Genau, wir haben einige interaktive Tools dazu entwickelt. Dafür haben wir Registerdaten verwendet, die alle Beschäftigungs- und Arbeitslosigkeitsepisoden sowie alle sonstigen registrierten Sozialversicherungsepisoden umfasst. Wir haben diese Daten zurück bis 1997 nach Herkunftsregionen ausgewertet. Über den Zeitverlauft kann man sehen, wie stark einzelne Nationen auf verschiedene Arbeitsmarktstatus verteilt sind. Dabei unterscheiden wir grob 3 Kategorien: erwerbstätig, arbeitssuchend/arbeitslos und erwerbsfern. Mit den Tools kann neben der nationalen Herkunft unter anderem nach Bildungsstand, Familienstand Alter und Geschlecht gefiltert und benutzerdefinierte Auswertungen mit grafischer Darstellung generiert werden.

Welche Bereiche interessieren dich für die Zukunft besonders?

Mich interessiert derzeit besonders die vergleichende Forschung zum Zusammenhang zwischen sozialer Ungleichheit in der Bildung und sozialer Ungleichheit im späteren Leben, sei es im Einkommen, Vermögen oder den vielen anderen Bereichen. Auffällig ist etwa, dass es in Ländern mit einem starken Berufsausbildungssystem wie Österreich, Deutschland und der Schweiz, eine sehr frühe äußere Differenzierung im Bildungswesen gibt. Dies geht mit einer relativ hohen sozialen Bildungsungleichheit und einer geringen Chancengleichheit im Bildungssystem einher. Dies führt aber nicht zu einer hohen sozialen Ungleichheit in der Gesellschaft. Es ist umgekehrt eher so, dass auch durch die Lehrlingsausbildung die Arbeitslosigkeit vergleichsweise niedrig ist, und durch soziale Umverteilung ist die Ungleichheit im verfügbaren Einkommen hier fast so niedrig wie in den nordischen Sozialstaaten, und deutlich niedriger als in liberalen und südwesteuropäischen Wohlfahrtsstaaten, die in der Regel eine spätere Differenzierung im Schulsystem haben. Diese Systemvergleiche interessieren mich sehr, auch weil es hier noch relative wenig belastbares Wissen gibt, dafür umso mehr Ideologie.

Zum Schluss zum Persönlichen - wie sieht dein Weg in die Wissenschaft aus?

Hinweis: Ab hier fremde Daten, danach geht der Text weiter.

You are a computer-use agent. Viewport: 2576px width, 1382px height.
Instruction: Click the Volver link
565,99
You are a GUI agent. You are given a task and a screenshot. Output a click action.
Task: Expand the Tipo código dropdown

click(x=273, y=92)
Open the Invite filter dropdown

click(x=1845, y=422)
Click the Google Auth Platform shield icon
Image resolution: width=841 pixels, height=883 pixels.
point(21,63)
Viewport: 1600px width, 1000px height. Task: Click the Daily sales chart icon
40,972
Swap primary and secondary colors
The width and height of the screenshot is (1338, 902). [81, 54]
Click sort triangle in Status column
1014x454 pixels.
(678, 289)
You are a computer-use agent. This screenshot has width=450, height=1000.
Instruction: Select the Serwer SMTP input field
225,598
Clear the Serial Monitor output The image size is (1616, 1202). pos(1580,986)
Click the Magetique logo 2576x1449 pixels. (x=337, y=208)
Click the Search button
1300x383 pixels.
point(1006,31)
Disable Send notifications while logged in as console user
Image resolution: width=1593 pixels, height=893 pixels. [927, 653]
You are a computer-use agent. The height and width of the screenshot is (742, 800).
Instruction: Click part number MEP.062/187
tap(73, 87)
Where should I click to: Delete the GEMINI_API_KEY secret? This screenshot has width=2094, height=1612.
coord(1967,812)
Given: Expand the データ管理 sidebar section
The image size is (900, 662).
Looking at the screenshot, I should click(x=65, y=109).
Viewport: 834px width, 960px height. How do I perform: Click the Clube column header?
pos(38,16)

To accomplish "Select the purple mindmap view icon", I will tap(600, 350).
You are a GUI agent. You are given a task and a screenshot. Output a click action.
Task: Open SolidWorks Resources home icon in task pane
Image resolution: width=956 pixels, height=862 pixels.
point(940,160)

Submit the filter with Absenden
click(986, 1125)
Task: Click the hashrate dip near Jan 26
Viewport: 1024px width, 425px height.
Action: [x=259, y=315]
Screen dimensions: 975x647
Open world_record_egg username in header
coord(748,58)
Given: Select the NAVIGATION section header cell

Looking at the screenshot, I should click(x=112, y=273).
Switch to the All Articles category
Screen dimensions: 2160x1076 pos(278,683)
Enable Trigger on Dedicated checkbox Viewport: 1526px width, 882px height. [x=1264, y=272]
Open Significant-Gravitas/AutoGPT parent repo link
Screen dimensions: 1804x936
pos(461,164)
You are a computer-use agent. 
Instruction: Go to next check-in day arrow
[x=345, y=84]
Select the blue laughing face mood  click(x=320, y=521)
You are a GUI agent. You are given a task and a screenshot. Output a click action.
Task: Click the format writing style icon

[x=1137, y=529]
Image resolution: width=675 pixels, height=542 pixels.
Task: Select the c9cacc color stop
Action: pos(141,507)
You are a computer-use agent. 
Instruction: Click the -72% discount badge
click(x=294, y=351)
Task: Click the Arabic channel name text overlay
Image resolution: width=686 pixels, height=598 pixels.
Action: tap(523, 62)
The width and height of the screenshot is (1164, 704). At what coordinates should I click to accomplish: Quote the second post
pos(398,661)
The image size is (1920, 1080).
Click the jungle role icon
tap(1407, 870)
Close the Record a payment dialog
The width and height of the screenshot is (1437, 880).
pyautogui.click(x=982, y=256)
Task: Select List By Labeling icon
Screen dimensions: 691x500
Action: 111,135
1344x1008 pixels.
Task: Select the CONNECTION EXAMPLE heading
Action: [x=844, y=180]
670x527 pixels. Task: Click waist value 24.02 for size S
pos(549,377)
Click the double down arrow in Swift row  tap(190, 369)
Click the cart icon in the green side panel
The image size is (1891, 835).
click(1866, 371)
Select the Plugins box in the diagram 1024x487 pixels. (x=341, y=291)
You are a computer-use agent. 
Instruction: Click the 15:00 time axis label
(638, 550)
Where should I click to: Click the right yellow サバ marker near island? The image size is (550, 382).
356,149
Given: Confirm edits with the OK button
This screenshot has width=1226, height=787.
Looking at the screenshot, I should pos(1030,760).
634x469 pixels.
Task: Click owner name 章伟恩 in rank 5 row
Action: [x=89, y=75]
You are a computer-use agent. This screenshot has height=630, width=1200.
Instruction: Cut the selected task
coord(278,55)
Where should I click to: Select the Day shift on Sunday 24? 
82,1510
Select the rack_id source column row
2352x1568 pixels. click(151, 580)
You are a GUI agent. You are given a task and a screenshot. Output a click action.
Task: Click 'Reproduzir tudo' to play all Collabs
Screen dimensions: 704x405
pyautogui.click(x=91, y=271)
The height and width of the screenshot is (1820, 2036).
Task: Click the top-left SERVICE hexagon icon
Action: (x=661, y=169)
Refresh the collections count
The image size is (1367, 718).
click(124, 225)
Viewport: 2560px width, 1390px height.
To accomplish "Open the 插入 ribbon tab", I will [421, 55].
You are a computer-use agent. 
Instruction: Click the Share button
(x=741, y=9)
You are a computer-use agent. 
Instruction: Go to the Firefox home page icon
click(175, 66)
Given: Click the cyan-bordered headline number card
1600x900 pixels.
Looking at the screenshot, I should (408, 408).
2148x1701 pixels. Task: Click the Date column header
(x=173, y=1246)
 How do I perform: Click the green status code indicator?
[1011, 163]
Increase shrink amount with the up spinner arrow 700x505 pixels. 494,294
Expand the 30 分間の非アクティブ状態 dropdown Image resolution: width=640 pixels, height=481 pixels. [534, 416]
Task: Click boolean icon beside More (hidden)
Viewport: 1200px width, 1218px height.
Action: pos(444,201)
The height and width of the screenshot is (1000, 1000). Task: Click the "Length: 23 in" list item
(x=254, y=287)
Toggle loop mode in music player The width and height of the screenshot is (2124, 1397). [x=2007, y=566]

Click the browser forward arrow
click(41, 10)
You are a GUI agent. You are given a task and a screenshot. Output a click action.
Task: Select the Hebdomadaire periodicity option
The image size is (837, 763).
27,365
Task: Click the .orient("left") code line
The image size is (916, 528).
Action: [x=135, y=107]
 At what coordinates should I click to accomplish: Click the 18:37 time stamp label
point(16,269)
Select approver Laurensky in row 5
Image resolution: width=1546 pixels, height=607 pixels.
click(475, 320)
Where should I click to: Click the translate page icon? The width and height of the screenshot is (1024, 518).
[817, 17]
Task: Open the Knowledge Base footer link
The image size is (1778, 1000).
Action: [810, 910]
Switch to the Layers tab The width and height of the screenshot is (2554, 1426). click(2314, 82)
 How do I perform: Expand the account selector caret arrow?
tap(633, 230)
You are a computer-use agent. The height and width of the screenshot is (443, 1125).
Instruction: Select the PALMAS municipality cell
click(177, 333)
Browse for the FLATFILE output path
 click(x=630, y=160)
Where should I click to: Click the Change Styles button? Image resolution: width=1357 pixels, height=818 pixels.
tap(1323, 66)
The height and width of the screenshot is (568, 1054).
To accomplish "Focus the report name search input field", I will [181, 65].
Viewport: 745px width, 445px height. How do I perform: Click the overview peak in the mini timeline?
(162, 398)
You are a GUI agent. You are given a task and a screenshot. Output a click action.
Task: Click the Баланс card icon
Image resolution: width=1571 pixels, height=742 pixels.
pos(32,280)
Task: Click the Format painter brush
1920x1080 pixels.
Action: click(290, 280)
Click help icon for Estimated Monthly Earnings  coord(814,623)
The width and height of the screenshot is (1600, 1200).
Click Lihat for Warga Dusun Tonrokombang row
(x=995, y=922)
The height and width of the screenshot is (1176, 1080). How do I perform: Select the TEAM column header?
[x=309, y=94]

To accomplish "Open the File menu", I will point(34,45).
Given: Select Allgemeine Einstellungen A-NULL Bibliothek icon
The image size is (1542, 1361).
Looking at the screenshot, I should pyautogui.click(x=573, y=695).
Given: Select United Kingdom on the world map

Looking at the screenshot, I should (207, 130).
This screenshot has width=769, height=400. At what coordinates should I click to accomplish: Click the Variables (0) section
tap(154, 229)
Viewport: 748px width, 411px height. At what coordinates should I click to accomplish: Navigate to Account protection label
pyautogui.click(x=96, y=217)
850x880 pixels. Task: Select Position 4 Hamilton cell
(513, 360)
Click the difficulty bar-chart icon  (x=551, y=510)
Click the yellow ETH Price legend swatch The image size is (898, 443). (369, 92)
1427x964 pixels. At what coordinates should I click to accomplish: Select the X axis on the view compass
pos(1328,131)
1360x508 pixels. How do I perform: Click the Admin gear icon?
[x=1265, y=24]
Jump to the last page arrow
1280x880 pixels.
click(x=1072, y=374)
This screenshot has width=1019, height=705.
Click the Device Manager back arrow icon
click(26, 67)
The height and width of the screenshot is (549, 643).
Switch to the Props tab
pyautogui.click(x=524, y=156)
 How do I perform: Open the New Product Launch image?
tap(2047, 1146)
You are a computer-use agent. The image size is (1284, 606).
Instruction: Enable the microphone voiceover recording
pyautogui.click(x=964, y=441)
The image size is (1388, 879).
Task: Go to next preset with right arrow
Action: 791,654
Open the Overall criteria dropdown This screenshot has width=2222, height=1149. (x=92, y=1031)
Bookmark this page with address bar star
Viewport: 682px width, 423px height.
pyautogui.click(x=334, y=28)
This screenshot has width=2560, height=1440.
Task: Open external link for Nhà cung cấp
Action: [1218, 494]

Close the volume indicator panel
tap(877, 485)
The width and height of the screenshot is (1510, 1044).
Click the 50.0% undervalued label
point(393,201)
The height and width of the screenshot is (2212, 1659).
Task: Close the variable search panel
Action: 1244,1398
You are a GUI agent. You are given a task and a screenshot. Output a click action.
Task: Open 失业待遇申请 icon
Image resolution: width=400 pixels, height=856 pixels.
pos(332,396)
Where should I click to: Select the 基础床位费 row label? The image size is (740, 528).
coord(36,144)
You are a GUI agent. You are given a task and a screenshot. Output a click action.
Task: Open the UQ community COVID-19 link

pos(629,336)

Ich habe nicht den Weg einer typischen Wissenschaftskarriere hinter mir. Mit meinem Studium habe ich eher lange gebraucht, weil mir noch nicht ganz klar war, in welchen Bereich ich weitergehen möchte. Ich habe während meines Studiums und auch danach insgesamt vier Jahre lang als Journalist beim Standard gearbeitet, zunächst in der Politik-Redaktion, danach in der Wirtschaftsredaktion. Da ist mir klar geworden, dass ich mich mit den gesellschaftlichen Phänomenen doch grundlegender auseinandersetzen möchte und da habe ich dann 2004 das Glück gehabt, hier am IHS anfangen zu können. Das Doktorat habe ich erst später begonnen und 2015 abgeschlossen und bin dadurch auch stärker in Richtung akademische Forschung gegangen. Mein Ziel ist es jetzt, sowohl akademische als auch praxisorientierte Forschung zu betreiben, die wechselseitig anschlussfähig ist.

Passt die Mischung aus akademischer Forschung und Auftragsforschung derzeit für dich?

Nein, nicht wirklich. Solange die Finanzierung durch größere Projekte gesichert ist passt es. Wenn das wegfällt, muss man sich von kleineren Brötchen ernähren und kann weniger wählerisch sein. Das ist dann oft schwer planbar, weil der Erfolg beim Einwerben von Projekten ungewiss ist und sowohl das Einwerben und das Abarbeiten viele Ressourcen binden, gerade wenn die Projekte nicht genau dem eigenen Forschungsschwerpunkt entsprechen. Dazu kommt, dass das Interesse der Auftraggeber meist nicht in der akademischen Forschung gilt. In vielen dieser Auftragsprojekte schlummert aber viel Potential für gute Publikationen, weil der Praxisbezug grundsätzlich für die akademische Forschung relevant ist und oft auch neue und interessante Daten gesammelt werden. Oft fehlen dann aber die Ressourcen für den akademischen Publikationsprozess, der schon sehr aufwändig sein kann. Grundsätzlich haben wir hier am IHS aber ganz gute Arbeitsbedingungen, eine tolle Infrastruktur und viele Möglichkeiten des wissenschaftlichen Austauschs, sowohl national als auch international.

Danke für das Gespräch!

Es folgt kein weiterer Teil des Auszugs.